● **Required task**:
Render the data below as a numbered list, one line per item, omitting blank lines.

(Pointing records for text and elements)
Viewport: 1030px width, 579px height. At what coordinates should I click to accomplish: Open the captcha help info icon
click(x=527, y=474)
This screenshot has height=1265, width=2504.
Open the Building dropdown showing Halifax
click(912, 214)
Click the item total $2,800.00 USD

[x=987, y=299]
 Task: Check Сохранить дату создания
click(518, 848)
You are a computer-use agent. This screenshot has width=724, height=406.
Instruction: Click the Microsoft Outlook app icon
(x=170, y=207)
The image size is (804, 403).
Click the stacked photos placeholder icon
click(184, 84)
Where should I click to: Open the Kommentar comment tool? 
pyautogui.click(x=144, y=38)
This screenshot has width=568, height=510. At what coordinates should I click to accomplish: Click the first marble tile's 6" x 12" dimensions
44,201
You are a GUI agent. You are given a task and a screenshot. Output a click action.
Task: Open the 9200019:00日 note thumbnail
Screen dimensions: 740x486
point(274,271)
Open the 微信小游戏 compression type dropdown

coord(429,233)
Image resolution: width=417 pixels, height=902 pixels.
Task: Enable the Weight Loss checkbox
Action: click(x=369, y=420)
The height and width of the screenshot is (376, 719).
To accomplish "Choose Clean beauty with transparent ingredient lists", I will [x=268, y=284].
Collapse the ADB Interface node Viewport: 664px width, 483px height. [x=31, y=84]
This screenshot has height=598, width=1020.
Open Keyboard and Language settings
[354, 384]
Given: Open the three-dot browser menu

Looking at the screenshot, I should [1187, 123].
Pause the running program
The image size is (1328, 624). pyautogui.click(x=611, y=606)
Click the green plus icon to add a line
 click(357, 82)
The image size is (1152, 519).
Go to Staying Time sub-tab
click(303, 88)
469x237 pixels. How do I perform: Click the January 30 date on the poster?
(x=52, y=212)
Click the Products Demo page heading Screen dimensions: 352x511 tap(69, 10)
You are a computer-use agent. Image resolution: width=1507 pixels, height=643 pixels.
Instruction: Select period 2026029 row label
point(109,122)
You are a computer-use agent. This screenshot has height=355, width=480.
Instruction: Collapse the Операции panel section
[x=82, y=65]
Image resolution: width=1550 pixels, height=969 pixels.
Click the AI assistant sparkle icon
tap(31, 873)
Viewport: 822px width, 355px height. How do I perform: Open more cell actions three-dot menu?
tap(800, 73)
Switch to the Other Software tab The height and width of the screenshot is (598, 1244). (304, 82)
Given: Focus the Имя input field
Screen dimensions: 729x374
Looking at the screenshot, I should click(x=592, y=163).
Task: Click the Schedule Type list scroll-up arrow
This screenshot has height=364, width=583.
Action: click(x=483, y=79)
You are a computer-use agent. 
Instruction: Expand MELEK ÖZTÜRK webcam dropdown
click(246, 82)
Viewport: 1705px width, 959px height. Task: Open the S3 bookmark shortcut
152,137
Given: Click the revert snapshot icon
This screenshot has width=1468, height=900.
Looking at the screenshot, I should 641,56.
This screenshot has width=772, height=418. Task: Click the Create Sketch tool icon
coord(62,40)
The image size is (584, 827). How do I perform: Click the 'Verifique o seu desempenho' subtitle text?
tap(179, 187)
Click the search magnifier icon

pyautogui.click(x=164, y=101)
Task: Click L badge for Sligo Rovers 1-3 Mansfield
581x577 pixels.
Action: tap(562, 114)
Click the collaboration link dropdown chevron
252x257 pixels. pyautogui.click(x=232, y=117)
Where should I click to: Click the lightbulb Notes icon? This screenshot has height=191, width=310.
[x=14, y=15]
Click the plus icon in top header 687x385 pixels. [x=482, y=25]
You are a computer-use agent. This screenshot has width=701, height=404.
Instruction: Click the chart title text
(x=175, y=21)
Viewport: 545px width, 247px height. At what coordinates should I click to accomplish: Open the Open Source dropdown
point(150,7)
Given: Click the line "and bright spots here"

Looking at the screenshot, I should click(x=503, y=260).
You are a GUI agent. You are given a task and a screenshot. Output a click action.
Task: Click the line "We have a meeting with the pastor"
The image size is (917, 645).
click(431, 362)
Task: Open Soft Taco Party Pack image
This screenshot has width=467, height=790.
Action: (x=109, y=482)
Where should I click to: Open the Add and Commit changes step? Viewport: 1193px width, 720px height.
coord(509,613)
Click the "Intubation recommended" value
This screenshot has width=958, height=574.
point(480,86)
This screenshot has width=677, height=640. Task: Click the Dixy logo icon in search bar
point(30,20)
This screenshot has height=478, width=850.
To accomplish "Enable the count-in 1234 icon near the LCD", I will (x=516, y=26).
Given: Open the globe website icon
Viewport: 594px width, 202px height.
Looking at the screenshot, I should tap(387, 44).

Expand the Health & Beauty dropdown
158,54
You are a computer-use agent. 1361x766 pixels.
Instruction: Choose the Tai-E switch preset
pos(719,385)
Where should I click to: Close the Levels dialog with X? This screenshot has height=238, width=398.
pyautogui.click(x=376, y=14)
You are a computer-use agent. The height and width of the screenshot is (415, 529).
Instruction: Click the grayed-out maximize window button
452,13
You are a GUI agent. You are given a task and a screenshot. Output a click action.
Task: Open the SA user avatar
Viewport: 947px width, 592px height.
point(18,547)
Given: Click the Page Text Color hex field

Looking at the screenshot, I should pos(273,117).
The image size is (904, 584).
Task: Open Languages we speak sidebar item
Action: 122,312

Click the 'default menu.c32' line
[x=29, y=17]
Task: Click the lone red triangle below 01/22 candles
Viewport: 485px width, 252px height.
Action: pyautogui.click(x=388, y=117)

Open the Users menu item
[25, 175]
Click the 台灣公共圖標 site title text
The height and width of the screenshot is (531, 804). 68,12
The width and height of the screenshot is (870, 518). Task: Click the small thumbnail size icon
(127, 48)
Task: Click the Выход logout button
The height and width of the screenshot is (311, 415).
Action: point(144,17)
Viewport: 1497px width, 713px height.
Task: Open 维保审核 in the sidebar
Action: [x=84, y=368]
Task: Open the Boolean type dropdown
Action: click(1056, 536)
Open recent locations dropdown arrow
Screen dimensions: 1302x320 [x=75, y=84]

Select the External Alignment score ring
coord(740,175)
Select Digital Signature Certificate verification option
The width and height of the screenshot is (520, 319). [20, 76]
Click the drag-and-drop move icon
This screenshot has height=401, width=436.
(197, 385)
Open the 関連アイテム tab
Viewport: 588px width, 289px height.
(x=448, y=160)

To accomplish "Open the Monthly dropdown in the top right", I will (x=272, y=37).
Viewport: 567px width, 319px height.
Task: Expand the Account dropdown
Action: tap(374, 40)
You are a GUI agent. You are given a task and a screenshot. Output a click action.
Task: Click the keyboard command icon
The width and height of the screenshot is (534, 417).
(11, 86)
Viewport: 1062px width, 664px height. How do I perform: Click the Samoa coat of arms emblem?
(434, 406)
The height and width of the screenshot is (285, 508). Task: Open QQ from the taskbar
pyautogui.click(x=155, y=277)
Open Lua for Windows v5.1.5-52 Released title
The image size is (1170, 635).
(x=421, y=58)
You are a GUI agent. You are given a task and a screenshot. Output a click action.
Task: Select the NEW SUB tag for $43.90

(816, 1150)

● **Solution**:
1. Viewport: 1030px width, 579px height. At what coordinates should I click to accomplish: Open the captcha help info icon
2. click(x=527, y=474)
3. This screenshot has height=1265, width=2504.
4. Open the Building dropdown showing Halifax
5. click(912, 214)
6. Click the item total $2,800.00 USD
7. [x=987, y=299]
8.  Task: Check Сохранить дату создания
9. click(518, 848)
10. You are a computer-use agent. This screenshot has width=724, height=406.
11. Instruction: Click the Microsoft Outlook app icon
12. (x=170, y=207)
13. The image size is (804, 403).
14. Click the stacked photos placeholder icon
15. click(184, 84)
16. Where should I click to: Open the Kommentar comment tool? 
17. pyautogui.click(x=144, y=38)
18. This screenshot has width=568, height=510. At what coordinates should I click to accomplish: Click the first marble tile's 6" x 12" dimensions
19. 44,201
20. You are a GUI agent. You are given a task and a screenshot. Output a click action.
21. Task: Open the 9200019:00日 note thumbnail
22. Screen dimensions: 740x486
23. point(274,271)
24. Open the 微信小游戏 compression type dropdown
25. coord(429,233)
26. Image resolution: width=417 pixels, height=902 pixels.
27. Task: Enable the Weight Loss checkbox
28. Action: click(x=369, y=420)
29. The height and width of the screenshot is (376, 719).
30. To accomplish "Choose Clean beauty with transparent ingredient lists", I will [x=268, y=284].
31. Collapse the ADB Interface node Viewport: 664px width, 483px height. [x=31, y=84]
32. This screenshot has height=598, width=1020.
33. Open Keyboard and Language settings
34. [354, 384]
35. Given: Open the three-dot browser menu
36. Looking at the screenshot, I should [1187, 123].
37. Pause the running program
38. The image size is (1328, 624). pyautogui.click(x=611, y=606)
39. Click the green plus icon to add a line
40.  click(357, 82)
41. The image size is (1152, 519).
42. Go to Staying Time sub-tab
43. click(303, 88)
44. 469x237 pixels. How do I perform: Click the January 30 date on the poster?
45. (x=52, y=212)
46. Click the Products Demo page heading Screen dimensions: 352x511 tap(69, 10)
47. You are a computer-use agent. Image resolution: width=1507 pixels, height=643 pixels.
48. Instruction: Select period 2026029 row label
49. point(109,122)
50. You are a computer-use agent. This screenshot has height=355, width=480.
51. Instruction: Collapse the Операции panel section
52. [x=82, y=65]
53. Image resolution: width=1550 pixels, height=969 pixels.
54. Click the AI assistant sparkle icon
55. tap(31, 873)
56. Viewport: 822px width, 355px height. How do I perform: Open more cell actions three-dot menu?
57. tap(800, 73)
58. Switch to the Other Software tab The height and width of the screenshot is (598, 1244). (304, 82)
59. Given: Focus the Имя input field
60. Screen dimensions: 729x374
61. Looking at the screenshot, I should click(x=592, y=163).
62. Task: Click the Schedule Type list scroll-up arrow
63. This screenshot has height=364, width=583.
64. Action: click(x=483, y=79)
65. You are a computer-use agent. 
66. Instruction: Expand MELEK ÖZTÜRK webcam dropdown
67. click(246, 82)
68. Viewport: 1705px width, 959px height. Task: Open the S3 bookmark shortcut
69. 152,137
70. Given: Click the revert snapshot icon
71. This screenshot has width=1468, height=900.
72. Looking at the screenshot, I should 641,56.
73. This screenshot has width=772, height=418. Task: Click the Create Sketch tool icon
74. coord(62,40)
75. The image size is (584, 827). How do I perform: Click the 'Verifique o seu desempenho' subtitle text?
76. tap(179, 187)
77. Click the search magnifier icon
78. pyautogui.click(x=164, y=101)
79. Task: Click L badge for Sligo Rovers 1-3 Mansfield
80. 581x577 pixels.
81. Action: tap(562, 114)
82. Click the collaboration link dropdown chevron
83. 252x257 pixels. pyautogui.click(x=232, y=117)
84. Where should I click to: Click the lightbulb Notes icon? This screenshot has height=191, width=310.
85. [x=14, y=15]
86. Click the plus icon in top header 687x385 pixels. [x=482, y=25]
87. You are a computer-use agent. This screenshot has width=701, height=404.
88. Instruction: Click the chart title text
89. (x=175, y=21)
90. Viewport: 545px width, 247px height. At what coordinates should I click to accomplish: Open the Open Source dropdown
91. point(150,7)
92. Given: Click the line "and bright spots here"
93. Looking at the screenshot, I should click(x=503, y=260).
94. You are a GUI agent. You are given a task and a screenshot. Output a click action.
95. Task: Click the line "We have a meeting with the pastor"
96. The image size is (917, 645).
97. click(431, 362)
98. Task: Open Soft Taco Party Pack image
99. This screenshot has width=467, height=790.
100. Action: (x=109, y=482)
101. Where should I click to: Open the Add and Commit changes step? Viewport: 1193px width, 720px height.
102. coord(509,613)
103. Click the "Intubation recommended" value
104. This screenshot has width=958, height=574.
105. point(480,86)
106. This screenshot has width=677, height=640. Task: Click the Dixy logo icon in search bar
107. point(30,20)
108. This screenshot has height=478, width=850.
109. To accomplish "Enable the count-in 1234 icon near the LCD", I will (x=516, y=26).
110. Given: Open the globe website icon
111. Viewport: 594px width, 202px height.
112. Looking at the screenshot, I should tap(387, 44).
113. Expand the Health & Beauty dropdown
114. 158,54
115. You are a computer-use agent. 1361x766 pixels.
116. Instruction: Choose the Tai-E switch preset
117. pos(719,385)
118. Where should I click to: Close the Levels dialog with X? This screenshot has height=238, width=398.
119. pyautogui.click(x=376, y=14)
120. You are a computer-use agent. The height and width of the screenshot is (415, 529).
121. Instruction: Click the grayed-out maximize window button
122. 452,13
123. You are a GUI agent. You are given a task and a screenshot. Output a click action.
124. Task: Open the SA user avatar
125. Viewport: 947px width, 592px height.
126. point(18,547)
127. Given: Click the Page Text Color hex field
128. Looking at the screenshot, I should pos(273,117).
129. The image size is (904, 584).
130. Task: Open Languages we speak sidebar item
131. Action: 122,312
132. Click the 'default menu.c32' line
133. [x=29, y=17]
134. Task: Click the lone red triangle below 01/22 candles
135. Viewport: 485px width, 252px height.
136. Action: pyautogui.click(x=388, y=117)
137. Open the Users menu item
138. [25, 175]
139. Click the 台灣公共圖標 site title text
140. The height and width of the screenshot is (531, 804). 68,12
141. The width and height of the screenshot is (870, 518). Task: Click the small thumbnail size icon
142. (127, 48)
143. Task: Click the Выход logout button
144. The height and width of the screenshot is (311, 415).
145. Action: point(144,17)
146. Viewport: 1497px width, 713px height.
147. Task: Open 维保审核 in the sidebar
148. Action: [x=84, y=368]
149. Task: Open the Boolean type dropdown
150. Action: click(1056, 536)
151. Open recent locations dropdown arrow
152. Screen dimensions: 1302x320 [x=75, y=84]
153. Select the External Alignment score ring
154. coord(740,175)
155. Select Digital Signature Certificate verification option
156. The width and height of the screenshot is (520, 319). [20, 76]
157. Click the drag-and-drop move icon
158. This screenshot has height=401, width=436.
159. (197, 385)
160. Open the 関連アイテム tab
161. Viewport: 588px width, 289px height.
162. (x=448, y=160)
163. To accomplish "Open the Monthly dropdown in the top right", I will (x=272, y=37).
164. Viewport: 567px width, 319px height.
165. Task: Expand the Account dropdown
166. Action: tap(374, 40)
167. You are a GUI agent. You are given a task and a screenshot. Output a click action.
168. Task: Click the keyboard command icon
169. The width and height of the screenshot is (534, 417).
170. (11, 86)
171. Viewport: 1062px width, 664px height. How do I perform: Click the Samoa coat of arms emblem?
172. (434, 406)
173. The height and width of the screenshot is (285, 508). Task: Open QQ from the taskbar
174. pyautogui.click(x=155, y=277)
175. Open Lua for Windows v5.1.5-52 Released title
176. The image size is (1170, 635).
177. (x=421, y=58)
178. You are a GUI agent. You are given a task and a screenshot. Output a click action.
179. Task: Select the NEW SUB tag for $43.90
180. (816, 1150)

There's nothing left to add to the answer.